Can this SONY patent be the PixelEngine in the PS3's GPU?

Discussion in 'Console Technology' started by j^aws, Jun 1, 2004.

  1. qwerty2000

    Newcomer

    Joined:
    May 24, 2003
    Messages:
    149
    Likes Received:
    0
    Location:
    New Jersey
    That's too conservitve If I wanted to take it easy, I'll say 5-10 bpps and 900-1.5 polys per second. But the more I think about I think it's going to be 10 billion plus.
     
  2. nAo

    nAo Nutella Nutellae
    Veteran

    Joined:
    Feb 6, 2002
    Messages:
    4,400
    Likes Received:
    440
    Location:
    San Francisco
    We need to represent 3D meshes in better ways.
    IMHO multiresolution representations are the way to go..
    We just have to learn how doing that fast on next generation hw

    ciao,
    Marco
     
  3. ERP

    ERP
    Veteran

    Joined:
    Feb 11, 2002
    Messages:
    3,669
    Likes Received:
    49
    Location:
    Redmond, WA
    The first misconception is control point density, the number of control points required to model anything "real world" is very large. We wrote a Catmull clark surface editor in Maya and had an artist build a car, the control point density was between 1/3 to 1/4 of the number of verts in our polygon the model, however with the subdivision surface we also need to store connectivity info for the mesh. For any sort of reasonable tessalation algorithm this gets very expensive. I don't remember the exact figures off the top of my head, but it was very close between the two, with a slight edge towards polygons. The polygon mesh was also easier to work with and had less obvious problems.

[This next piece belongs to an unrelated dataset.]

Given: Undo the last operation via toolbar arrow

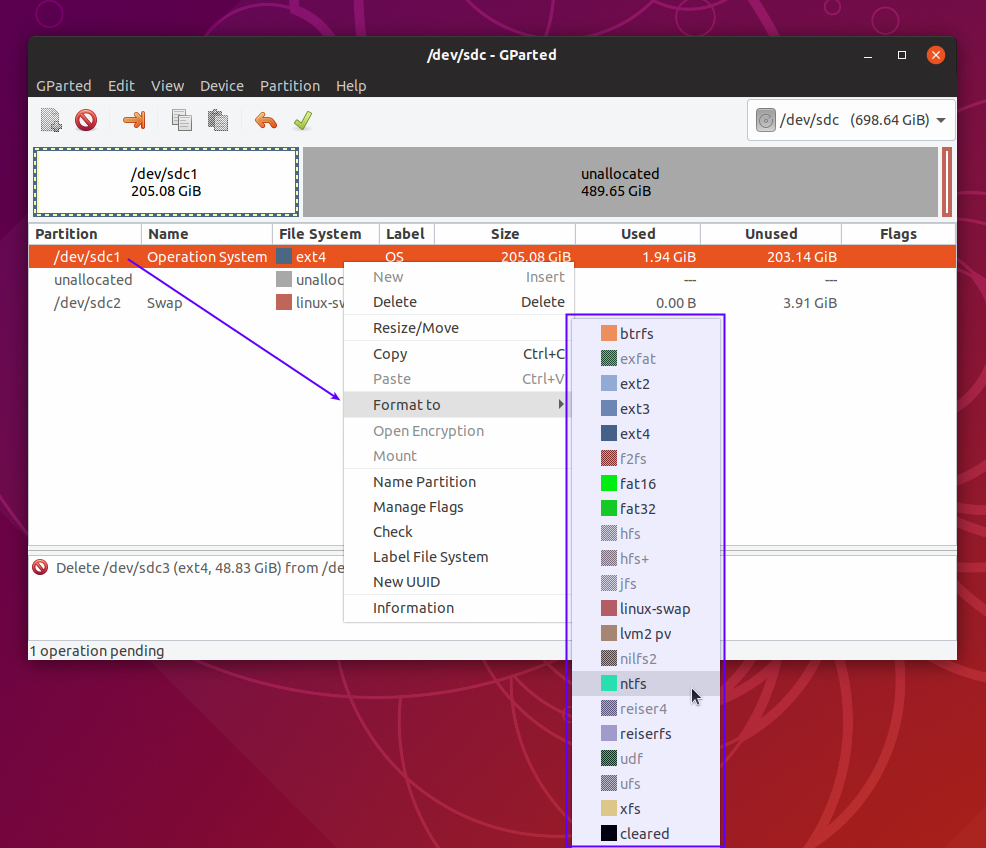Looking at the screenshot, I should [265, 121].
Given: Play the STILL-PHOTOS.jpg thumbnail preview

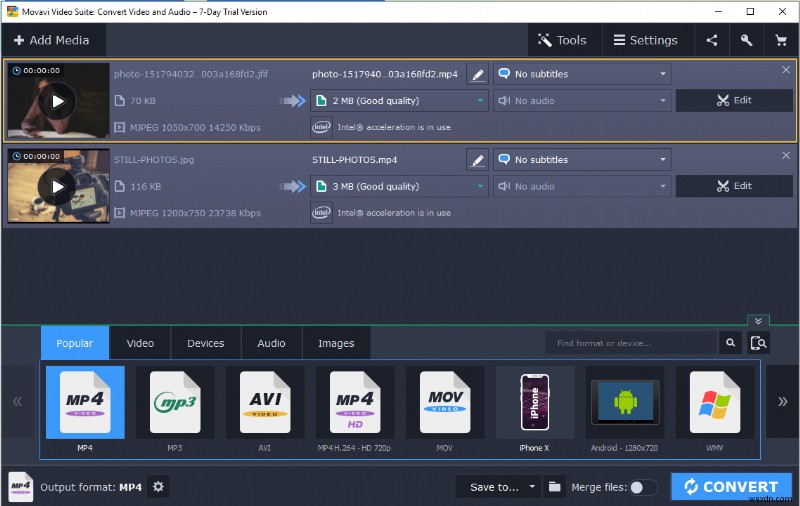Looking at the screenshot, I should tap(58, 187).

    With Nurbs we had two issues, one was that it was difficult to model continuous smooth surfaces, artists apparently usually cheat in CG and just overlap pieces. The second was we needed both very large numbers of control points to model anything with accuracy, and they were utterly useless without trimming. Trimming was just was too expensive to consider.
     
  4. archie4oz

    archie4oz ea_spouse is H4WT!
    Veteran

    Joined:
    Feb 7, 2002
    Messages:
    1,608
    Likes Received:
    30
    Location:
    53:4F:4E:59
    A lot! Welding patches is a total PITA...
     
  5. j^aws

    Veteran

    Joined:
    Jun 1, 2004
    Messages:
    1,992
    Likes Received:
    137
    Cheers guys....just been catching up on the thread...

    If Pana gets sensory overload from the patent, I daren't think what'd happen if he gets a PS3 dev kit! :shock:

    Would it really matter if APUs doing all shading ops (vertex and pixel) be replaced by say, vertex shading via APUs and pixel shading via these SALPs in the PixelEngine? Indeed, the GPU maybe without APUs and replaced by these SALPs entirely...:?

    mmm... I also see accepting one ISA for APU's and SALPs difficult from a Cell philosophy.:? Maybe the Cell ISA has extensions for graphics?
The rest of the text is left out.